We have been having a long yak shave over camping fuel. We didn't bring any as airlines frown on carrying it. Lonely planet tells horror stories of airlines throwing out stoves altogether. We have a Trangia. It burns meths. This is nearly pure alcohol. If it was pure, it would be odourless and colourless. And drunks would drink it. Most countries, including the UK, insist on it having an added smell and colour, and be made undrinkable. Of course, every country picks its own colour.
We knew all this because at some stage, dad had bought some in Norway (where its called Rod spirit). The bottle came back half full, and when I went on DoE, I took the rod spirit along to finish off. The teacher running the trip sniffed the bottle, peered at the red liquid, and declared it not to be meths. I pointed out it was Norwegian, hence the funny characters, and it burnt like meths. I came home from the trip with half a bottle of British meths and half a bottle of rod spirit. My dad was not pleased. However, it could have gone worse - if I had pointed out to the teacher that rod spirit was alcohol.

Information supplied
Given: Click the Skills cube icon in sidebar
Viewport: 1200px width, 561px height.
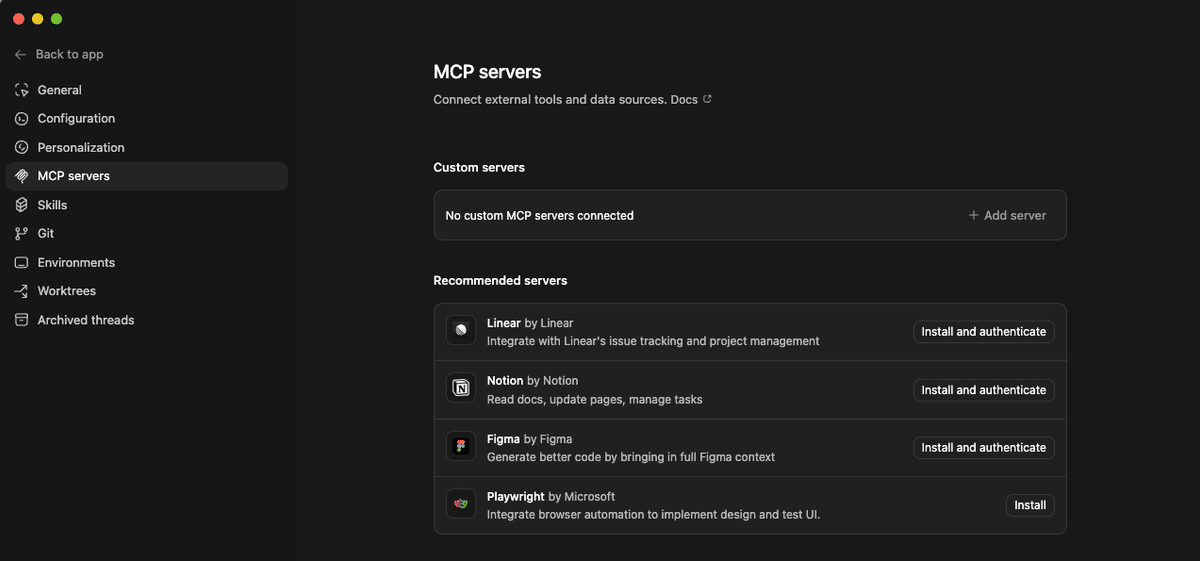Looking at the screenshot, I should click(21, 205).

To-do list
1. In the text about camping fuel, what is meths called in Norway?
2. Carry on the text about camping fuel from its final sentence.

Answers for the tasks
1. Rod spirit.

2.
At the time, I figured this was some sort of metaphor for the DoE scheme - how the scheme had been corrupted into some sort of rule following exercise, and so on and so forth. These days, I figure the old Duke would be proud of the teachers knee jerk rejection of anything foreign.
Back to 2013 (a quick hi there to the woman on Amtrak who told me that the world would end in 2012. She was completely straight faced). Finding meths in Chile wasn't so bad - we asked in an outdoor store (which was useless, rant about that coming) and they directed us to the local hardware store. The guy there tolerated our Spanish (he must have been the one guy in San Pedro who didn't work in the tourism industry) and sold us a bottle. We filled up our fuel bottle, and left the remainder with the hostel owner in Arica. He was happy to get some "People are always asking me where to get this!".
That was the start of the odyssey. When we showed up in Bariloche, we figured buying more fuel (the Chilean stuff burnt hot but quickly, and we needed more) would be easy. We are in a hiking capital of the world, right? How hard can it be?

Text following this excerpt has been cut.